Task to carry out
Rewrite the lines of the entries as a JSON list of strings, one string per line and no blank lines, starting with the line that contains "The width and height of the screenshot is (725, 556)." and continuing through the last line of the entries.

-- Given records start --

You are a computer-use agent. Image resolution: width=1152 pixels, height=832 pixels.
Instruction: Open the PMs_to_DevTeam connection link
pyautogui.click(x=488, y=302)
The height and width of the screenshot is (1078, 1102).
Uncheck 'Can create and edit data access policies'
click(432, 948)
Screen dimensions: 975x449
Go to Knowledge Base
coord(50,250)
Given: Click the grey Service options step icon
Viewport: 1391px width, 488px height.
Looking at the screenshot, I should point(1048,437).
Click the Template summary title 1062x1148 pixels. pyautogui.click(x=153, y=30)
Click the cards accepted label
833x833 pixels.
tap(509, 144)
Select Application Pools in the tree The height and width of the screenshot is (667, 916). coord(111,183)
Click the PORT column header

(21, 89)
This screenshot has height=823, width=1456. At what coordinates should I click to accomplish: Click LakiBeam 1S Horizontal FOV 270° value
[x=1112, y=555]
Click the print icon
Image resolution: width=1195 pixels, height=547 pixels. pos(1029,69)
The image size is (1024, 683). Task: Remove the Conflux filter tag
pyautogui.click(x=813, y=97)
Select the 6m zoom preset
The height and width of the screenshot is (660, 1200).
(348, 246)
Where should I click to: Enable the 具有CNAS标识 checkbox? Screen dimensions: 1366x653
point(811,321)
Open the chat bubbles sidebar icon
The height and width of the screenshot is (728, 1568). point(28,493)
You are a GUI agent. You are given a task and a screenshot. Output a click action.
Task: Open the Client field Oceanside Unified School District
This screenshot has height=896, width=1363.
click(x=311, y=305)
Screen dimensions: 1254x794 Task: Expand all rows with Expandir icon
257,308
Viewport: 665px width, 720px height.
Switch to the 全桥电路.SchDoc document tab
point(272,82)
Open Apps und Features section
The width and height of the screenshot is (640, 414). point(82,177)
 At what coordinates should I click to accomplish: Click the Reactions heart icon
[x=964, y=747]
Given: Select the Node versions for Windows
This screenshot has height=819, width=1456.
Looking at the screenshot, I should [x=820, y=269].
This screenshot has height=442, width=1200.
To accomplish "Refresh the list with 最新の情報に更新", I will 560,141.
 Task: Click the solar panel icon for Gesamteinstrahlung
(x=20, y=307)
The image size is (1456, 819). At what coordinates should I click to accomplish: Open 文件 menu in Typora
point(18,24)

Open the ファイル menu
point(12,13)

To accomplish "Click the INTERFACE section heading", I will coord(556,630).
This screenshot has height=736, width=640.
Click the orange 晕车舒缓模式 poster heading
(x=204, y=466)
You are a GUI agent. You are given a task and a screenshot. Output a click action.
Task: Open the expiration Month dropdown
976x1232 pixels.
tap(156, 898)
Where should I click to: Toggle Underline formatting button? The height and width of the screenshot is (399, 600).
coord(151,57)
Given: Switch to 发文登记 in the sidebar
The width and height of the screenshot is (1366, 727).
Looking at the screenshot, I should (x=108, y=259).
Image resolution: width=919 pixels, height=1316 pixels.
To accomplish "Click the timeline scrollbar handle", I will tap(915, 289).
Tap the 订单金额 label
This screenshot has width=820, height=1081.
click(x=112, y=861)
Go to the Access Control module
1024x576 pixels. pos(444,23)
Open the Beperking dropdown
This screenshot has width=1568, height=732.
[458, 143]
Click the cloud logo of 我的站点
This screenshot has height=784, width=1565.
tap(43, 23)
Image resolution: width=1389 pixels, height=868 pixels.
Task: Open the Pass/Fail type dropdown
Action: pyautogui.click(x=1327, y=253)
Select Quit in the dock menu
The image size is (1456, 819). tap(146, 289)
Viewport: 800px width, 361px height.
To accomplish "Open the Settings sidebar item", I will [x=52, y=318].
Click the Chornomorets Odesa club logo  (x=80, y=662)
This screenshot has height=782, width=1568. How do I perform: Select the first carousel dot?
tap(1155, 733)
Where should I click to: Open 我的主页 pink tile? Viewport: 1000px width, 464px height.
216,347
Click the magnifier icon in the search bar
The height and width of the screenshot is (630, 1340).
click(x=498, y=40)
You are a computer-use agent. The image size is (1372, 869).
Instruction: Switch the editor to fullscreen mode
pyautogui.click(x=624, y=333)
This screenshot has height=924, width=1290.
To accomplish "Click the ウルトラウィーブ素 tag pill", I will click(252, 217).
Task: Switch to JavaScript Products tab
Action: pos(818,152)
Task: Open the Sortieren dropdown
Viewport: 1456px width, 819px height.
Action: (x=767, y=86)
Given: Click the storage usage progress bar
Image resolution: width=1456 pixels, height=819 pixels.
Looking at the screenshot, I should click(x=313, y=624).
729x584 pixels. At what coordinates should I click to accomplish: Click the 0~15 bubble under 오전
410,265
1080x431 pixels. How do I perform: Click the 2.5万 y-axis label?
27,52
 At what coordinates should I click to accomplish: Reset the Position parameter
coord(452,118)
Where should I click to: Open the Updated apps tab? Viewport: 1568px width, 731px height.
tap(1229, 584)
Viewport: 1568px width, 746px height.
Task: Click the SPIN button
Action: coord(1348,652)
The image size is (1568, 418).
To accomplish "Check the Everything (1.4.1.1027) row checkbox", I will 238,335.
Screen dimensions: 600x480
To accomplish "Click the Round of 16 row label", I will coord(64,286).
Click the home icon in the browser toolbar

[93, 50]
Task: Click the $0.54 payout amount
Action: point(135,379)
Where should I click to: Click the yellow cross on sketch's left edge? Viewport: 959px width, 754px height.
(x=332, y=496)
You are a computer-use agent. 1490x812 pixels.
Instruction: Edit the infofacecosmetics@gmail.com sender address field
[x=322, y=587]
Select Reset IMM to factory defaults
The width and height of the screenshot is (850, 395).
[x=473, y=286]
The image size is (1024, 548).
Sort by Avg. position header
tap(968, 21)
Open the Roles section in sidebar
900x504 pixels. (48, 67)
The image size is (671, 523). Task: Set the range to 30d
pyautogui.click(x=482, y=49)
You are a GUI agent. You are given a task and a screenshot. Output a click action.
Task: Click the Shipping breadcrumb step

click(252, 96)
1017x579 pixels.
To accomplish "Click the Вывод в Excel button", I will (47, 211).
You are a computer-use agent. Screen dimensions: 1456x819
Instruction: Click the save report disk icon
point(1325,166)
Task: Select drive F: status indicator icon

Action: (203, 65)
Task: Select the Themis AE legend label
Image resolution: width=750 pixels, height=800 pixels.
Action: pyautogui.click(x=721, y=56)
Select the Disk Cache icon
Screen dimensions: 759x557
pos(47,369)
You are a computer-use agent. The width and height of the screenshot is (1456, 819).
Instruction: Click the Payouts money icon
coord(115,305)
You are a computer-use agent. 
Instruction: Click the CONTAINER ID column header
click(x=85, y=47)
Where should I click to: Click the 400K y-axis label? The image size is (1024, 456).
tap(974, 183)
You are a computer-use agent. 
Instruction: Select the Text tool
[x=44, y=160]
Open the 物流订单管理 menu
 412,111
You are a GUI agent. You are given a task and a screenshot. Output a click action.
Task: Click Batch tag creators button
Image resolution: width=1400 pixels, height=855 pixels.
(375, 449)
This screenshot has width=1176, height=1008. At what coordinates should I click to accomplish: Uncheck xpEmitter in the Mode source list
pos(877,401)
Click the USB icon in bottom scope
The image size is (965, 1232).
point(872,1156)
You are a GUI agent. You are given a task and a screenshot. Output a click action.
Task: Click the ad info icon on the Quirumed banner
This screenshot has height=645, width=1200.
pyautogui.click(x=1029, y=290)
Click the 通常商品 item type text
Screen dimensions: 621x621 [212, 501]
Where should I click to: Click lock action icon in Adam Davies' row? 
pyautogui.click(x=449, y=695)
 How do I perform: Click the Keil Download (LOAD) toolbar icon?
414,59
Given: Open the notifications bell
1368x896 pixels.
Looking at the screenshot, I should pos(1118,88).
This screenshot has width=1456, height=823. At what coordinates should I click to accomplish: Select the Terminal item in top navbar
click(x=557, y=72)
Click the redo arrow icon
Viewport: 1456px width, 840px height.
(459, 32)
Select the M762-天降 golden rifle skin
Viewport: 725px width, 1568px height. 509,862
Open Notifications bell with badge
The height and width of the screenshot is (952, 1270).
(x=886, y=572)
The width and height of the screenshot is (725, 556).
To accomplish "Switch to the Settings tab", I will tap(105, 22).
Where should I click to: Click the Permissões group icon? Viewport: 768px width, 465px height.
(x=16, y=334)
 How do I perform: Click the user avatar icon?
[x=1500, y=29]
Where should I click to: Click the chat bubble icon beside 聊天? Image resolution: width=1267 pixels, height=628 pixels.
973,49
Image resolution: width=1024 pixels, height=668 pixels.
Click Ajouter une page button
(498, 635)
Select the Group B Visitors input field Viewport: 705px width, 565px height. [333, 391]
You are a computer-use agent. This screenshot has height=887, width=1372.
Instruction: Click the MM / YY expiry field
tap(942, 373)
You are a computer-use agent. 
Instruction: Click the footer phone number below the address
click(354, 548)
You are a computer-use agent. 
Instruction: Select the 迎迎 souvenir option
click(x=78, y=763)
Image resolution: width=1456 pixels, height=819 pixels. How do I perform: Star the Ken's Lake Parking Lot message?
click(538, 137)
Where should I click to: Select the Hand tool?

-- Given records end --

Solution to the problem
[
  "The width and height of the screenshot is (725, 556).",
  "To accomplish \"Switch to the Settings tab\", I will tap(105, 22).",
  "Where should I click to: Click the Permissões group icon? Viewport: 768px width, 465px height.",
  "(x=16, y=334)",
  " How do I perform: Click the user avatar icon?",
  "[x=1500, y=29]",
  "Where should I click to: Click the chat bubble icon beside 聊天? Image resolution: width=1267 pixels, height=628 pixels.",
  "973,49",
  "Image resolution: width=1024 pixels, height=668 pixels.",
  "Click Ajouter une page button",
  "(498, 635)",
  "Select the Group B Visitors input field Viewport: 705px width, 565px height. [333, 391]",
  "You are a computer-use agent. This screenshot has height=887, width=1372.",
  "Instruction: Click the MM / YY expiry field",
  "tap(942, 373)",
  "You are a computer-use agent. ",
  "Instruction: Click the footer phone number below the address",
  "click(354, 548)",
  "You are a computer-use agent. ",
  "Instruction: Select the 迎迎 souvenir option",
  "click(x=78, y=763)",
  "Image resolution: width=1456 pixels, height=819 pixels. How do I perform: Star the Ken's Lake Parking Lot message?",
  "click(538, 137)",
  "Where should I click to: Select the Hand tool?"
]